**DIRECTIONS:** Copy out the rows verbatim, starting at the line that contains "Given: Select the Destination Charge label" and ending at the line that contains "[x=825, y=595]".

**PROVIDED INFORMATION:**
■ ■ ■ ■ ■ ■ ■

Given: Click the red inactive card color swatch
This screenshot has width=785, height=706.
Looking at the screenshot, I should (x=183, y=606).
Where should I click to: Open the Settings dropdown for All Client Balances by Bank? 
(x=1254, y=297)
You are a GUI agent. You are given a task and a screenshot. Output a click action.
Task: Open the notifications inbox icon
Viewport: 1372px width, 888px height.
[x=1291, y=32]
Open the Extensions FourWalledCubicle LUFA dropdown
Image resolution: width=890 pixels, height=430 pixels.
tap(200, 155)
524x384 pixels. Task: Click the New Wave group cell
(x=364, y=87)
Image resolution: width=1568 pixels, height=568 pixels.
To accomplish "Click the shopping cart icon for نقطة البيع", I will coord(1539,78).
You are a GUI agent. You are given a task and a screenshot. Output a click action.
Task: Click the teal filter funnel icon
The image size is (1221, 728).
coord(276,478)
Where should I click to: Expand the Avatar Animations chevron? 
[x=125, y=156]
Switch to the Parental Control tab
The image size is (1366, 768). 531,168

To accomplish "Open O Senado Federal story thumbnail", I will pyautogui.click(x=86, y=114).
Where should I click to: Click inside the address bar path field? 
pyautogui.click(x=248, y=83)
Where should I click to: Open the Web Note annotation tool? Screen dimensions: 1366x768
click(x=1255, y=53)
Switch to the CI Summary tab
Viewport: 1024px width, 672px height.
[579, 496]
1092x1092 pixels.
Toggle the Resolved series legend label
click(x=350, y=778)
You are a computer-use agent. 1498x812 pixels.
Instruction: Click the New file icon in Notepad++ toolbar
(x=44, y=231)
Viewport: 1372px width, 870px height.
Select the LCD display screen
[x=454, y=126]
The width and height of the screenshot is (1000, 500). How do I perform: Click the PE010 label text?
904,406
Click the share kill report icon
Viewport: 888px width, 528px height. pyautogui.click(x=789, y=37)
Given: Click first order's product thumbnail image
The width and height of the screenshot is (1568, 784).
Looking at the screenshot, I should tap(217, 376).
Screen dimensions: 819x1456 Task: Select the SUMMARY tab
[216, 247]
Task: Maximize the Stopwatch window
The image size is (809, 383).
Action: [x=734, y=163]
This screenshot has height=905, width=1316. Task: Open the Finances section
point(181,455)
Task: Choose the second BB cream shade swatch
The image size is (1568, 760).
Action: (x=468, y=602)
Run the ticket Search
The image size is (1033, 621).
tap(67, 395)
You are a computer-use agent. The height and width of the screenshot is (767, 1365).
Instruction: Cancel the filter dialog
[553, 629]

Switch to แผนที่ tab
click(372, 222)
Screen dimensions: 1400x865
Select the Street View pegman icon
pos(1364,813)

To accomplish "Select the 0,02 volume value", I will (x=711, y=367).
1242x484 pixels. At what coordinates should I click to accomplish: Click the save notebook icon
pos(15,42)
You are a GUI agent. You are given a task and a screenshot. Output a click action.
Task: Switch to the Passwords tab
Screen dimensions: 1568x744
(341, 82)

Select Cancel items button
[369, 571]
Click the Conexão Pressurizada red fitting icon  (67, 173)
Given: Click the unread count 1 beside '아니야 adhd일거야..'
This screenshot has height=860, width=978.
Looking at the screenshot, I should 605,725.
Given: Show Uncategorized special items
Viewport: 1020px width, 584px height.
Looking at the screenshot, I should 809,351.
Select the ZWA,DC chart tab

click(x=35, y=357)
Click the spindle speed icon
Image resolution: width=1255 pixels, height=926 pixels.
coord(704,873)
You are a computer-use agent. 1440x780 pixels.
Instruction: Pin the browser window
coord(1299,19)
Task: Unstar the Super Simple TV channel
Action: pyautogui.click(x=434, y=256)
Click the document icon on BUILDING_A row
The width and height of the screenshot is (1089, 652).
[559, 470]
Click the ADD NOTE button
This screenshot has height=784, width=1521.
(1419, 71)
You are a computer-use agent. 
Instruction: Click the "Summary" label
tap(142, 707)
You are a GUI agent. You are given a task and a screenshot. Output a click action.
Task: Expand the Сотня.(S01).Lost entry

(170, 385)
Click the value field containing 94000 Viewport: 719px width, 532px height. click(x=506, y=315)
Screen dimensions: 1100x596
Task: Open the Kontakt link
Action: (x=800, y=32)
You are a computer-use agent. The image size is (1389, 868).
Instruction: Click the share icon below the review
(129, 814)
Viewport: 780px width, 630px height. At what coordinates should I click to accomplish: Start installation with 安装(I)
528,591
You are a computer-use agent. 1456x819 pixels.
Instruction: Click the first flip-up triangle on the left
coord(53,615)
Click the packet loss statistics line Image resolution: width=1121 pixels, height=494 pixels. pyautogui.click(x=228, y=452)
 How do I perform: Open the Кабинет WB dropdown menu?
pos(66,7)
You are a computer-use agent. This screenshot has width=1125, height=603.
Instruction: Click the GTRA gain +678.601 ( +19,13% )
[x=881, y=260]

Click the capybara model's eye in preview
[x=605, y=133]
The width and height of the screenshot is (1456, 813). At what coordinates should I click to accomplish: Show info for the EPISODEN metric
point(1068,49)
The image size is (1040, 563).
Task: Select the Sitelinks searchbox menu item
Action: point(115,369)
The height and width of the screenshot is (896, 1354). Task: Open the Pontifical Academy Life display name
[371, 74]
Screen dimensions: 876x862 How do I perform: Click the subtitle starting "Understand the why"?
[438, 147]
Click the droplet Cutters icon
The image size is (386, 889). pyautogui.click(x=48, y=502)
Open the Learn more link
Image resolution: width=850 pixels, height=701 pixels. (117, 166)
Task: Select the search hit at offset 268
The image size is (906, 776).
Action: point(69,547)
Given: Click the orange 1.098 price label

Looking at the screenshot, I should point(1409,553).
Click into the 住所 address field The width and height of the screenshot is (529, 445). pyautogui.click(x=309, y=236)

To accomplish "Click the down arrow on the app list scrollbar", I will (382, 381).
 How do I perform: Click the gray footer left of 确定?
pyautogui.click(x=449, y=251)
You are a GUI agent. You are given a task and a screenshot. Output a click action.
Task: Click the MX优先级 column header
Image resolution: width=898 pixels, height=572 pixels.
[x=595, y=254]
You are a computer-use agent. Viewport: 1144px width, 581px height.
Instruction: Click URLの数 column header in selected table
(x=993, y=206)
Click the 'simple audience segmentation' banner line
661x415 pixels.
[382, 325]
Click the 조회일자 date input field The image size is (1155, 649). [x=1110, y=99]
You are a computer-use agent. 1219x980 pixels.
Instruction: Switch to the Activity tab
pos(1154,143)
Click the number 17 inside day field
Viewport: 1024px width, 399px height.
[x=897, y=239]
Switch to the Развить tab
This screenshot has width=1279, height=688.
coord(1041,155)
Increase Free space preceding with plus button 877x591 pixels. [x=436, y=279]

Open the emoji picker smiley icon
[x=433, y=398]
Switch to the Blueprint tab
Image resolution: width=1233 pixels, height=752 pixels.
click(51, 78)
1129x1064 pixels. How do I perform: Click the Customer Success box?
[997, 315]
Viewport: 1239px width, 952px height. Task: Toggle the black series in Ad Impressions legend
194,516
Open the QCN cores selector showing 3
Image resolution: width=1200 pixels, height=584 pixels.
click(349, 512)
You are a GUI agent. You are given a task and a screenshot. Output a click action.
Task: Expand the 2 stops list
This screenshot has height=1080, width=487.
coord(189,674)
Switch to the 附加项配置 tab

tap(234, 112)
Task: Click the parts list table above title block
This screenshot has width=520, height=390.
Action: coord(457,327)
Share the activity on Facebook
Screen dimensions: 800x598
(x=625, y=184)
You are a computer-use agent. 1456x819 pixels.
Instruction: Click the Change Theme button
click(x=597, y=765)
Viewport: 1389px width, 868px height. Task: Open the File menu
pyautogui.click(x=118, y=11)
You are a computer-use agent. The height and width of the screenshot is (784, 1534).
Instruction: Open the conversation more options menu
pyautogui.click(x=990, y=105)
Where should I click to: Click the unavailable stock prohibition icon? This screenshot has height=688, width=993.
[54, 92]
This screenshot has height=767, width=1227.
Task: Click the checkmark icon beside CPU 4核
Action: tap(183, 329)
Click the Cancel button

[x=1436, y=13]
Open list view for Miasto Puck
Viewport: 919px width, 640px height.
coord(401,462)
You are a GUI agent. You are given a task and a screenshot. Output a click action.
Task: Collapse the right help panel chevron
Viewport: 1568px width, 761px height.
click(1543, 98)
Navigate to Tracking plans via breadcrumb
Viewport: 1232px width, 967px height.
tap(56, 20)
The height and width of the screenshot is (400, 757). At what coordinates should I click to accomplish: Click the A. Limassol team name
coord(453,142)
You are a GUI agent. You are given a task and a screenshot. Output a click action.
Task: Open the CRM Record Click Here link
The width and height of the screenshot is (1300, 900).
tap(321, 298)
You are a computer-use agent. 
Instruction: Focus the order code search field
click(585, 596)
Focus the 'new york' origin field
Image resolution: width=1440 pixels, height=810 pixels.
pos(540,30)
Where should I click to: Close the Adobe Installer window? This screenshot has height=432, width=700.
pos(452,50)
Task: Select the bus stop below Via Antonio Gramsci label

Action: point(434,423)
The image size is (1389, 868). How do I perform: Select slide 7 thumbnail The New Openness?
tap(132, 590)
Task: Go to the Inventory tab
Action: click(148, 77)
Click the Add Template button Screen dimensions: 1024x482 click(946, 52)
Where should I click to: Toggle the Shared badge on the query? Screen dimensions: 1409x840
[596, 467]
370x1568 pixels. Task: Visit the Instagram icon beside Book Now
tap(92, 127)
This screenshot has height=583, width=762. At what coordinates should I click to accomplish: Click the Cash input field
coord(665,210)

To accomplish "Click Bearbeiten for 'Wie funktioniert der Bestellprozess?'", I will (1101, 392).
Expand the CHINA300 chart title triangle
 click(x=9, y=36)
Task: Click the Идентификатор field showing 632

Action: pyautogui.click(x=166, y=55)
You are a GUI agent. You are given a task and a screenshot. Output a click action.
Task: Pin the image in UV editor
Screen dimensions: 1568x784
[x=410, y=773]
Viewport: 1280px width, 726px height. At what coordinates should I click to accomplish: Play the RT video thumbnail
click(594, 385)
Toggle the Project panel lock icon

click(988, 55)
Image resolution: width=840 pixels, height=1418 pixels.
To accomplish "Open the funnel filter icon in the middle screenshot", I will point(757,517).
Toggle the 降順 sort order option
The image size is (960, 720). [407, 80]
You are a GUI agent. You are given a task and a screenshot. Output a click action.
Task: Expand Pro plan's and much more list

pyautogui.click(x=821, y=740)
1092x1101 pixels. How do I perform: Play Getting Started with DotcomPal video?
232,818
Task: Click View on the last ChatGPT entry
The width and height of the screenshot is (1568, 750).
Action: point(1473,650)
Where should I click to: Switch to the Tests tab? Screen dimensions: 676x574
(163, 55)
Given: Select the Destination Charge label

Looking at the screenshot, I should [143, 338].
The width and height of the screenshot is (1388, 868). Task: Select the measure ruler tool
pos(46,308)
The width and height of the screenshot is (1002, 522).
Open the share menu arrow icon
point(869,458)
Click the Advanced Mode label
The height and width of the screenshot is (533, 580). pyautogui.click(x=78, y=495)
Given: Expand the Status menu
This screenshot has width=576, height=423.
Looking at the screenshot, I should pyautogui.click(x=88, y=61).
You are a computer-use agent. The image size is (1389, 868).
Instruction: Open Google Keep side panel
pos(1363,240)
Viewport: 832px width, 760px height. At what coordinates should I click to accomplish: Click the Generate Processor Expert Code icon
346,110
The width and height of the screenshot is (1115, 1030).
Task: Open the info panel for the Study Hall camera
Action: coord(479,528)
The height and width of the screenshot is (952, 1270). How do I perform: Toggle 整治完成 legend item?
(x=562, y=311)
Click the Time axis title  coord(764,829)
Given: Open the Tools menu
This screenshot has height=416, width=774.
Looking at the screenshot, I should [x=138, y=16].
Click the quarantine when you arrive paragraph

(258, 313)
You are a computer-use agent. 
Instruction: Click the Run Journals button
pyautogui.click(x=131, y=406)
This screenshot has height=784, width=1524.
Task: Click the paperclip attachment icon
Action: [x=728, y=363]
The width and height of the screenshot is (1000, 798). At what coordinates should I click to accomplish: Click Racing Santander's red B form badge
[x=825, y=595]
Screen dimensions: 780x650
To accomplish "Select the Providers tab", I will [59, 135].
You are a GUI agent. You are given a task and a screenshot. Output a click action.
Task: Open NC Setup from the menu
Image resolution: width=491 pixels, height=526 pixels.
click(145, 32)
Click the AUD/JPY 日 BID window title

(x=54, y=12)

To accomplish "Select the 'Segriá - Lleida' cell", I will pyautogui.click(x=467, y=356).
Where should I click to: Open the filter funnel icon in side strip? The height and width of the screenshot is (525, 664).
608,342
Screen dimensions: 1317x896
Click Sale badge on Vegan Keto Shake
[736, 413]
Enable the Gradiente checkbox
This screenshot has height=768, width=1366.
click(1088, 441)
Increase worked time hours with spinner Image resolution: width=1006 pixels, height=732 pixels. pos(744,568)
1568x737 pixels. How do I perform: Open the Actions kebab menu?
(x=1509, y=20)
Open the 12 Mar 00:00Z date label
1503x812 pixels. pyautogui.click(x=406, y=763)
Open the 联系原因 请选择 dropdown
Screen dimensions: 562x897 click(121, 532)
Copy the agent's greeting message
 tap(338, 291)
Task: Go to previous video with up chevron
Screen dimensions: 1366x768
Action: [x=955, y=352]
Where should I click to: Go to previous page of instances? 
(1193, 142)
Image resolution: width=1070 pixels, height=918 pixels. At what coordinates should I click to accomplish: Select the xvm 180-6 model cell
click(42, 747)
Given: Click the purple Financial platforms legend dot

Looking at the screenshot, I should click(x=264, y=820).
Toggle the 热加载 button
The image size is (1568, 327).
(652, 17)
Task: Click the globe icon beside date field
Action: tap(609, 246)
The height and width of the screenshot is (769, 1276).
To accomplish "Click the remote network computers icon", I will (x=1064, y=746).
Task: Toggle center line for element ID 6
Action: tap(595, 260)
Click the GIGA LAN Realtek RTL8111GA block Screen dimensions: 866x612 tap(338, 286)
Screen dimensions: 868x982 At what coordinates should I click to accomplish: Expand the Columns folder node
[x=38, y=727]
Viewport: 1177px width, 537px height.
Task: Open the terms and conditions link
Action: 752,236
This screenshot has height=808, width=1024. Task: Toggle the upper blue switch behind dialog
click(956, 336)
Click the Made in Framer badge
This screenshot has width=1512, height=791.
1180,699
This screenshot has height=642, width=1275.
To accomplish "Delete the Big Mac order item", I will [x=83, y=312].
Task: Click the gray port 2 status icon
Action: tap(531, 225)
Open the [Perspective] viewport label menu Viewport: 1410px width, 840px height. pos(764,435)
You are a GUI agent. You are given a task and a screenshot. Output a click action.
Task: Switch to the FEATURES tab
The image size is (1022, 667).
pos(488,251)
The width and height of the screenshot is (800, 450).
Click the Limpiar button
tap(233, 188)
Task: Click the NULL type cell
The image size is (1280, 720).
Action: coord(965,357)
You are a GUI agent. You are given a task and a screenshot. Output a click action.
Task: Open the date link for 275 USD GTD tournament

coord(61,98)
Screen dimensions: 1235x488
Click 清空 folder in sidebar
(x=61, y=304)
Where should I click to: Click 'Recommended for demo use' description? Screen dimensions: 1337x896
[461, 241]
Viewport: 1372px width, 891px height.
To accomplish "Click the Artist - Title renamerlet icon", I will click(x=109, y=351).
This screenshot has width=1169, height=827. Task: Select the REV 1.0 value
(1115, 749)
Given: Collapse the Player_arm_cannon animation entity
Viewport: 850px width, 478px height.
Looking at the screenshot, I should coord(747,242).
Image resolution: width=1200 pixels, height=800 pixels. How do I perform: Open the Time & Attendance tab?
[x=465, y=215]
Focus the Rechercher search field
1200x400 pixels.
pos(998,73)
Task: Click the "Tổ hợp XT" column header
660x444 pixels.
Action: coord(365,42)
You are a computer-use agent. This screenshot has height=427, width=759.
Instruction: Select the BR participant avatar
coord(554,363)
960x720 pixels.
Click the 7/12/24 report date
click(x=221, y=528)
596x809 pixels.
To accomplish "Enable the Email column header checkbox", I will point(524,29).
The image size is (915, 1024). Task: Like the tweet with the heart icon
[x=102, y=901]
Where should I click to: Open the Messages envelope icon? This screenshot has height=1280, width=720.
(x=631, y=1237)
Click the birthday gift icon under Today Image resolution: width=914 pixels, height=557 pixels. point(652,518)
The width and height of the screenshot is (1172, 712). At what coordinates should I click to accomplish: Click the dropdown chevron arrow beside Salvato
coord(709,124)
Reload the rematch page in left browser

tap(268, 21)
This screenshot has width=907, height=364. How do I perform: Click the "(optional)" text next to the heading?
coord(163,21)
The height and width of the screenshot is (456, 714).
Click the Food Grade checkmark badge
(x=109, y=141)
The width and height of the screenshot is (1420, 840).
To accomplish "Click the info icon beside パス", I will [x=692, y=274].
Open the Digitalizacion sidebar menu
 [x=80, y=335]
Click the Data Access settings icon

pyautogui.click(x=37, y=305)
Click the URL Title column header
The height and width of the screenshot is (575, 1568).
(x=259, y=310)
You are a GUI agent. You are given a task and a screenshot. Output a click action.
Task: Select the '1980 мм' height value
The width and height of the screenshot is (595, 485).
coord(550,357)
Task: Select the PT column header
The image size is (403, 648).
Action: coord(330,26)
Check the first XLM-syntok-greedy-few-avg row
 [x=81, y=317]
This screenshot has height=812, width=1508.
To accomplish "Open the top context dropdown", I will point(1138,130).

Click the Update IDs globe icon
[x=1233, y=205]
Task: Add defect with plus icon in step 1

■ ■ ■ ■ ■ ■ ■

**RIGHT ANSWER:**
Given: Select the Destination Charge label

Looking at the screenshot, I should [143, 338].
The width and height of the screenshot is (1388, 868). Task: Select the measure ruler tool
pos(46,308)
The width and height of the screenshot is (1002, 522).
Open the share menu arrow icon
point(869,458)
Click the Advanced Mode label
The height and width of the screenshot is (533, 580). pyautogui.click(x=78, y=495)
Given: Expand the Status menu
This screenshot has width=576, height=423.
Looking at the screenshot, I should pyautogui.click(x=88, y=61).
You are a computer-use agent. The image size is (1389, 868).
Instruction: Open Google Keep side panel
pos(1363,240)
Viewport: 832px width, 760px height. At what coordinates should I click to accomplish: Click the Generate Processor Expert Code icon
346,110
The width and height of the screenshot is (1115, 1030).
Task: Open the info panel for the Study Hall camera
Action: coord(479,528)
The height and width of the screenshot is (952, 1270). How do I perform: Toggle 整治完成 legend item?
(x=562, y=311)
Click the Time axis title  coord(764,829)
Given: Open the Tools menu
This screenshot has height=416, width=774.
Looking at the screenshot, I should [x=138, y=16].
Click the quarantine when you arrive paragraph

(258, 313)
You are a computer-use agent. 
Instruction: Click the Run Journals button
pyautogui.click(x=131, y=406)
This screenshot has height=784, width=1524.
Task: Click the paperclip attachment icon
Action: [x=728, y=363]
The width and height of the screenshot is (1000, 798). At what coordinates should I click to accomplish: Click Racing Santander's red B form badge
[x=825, y=595]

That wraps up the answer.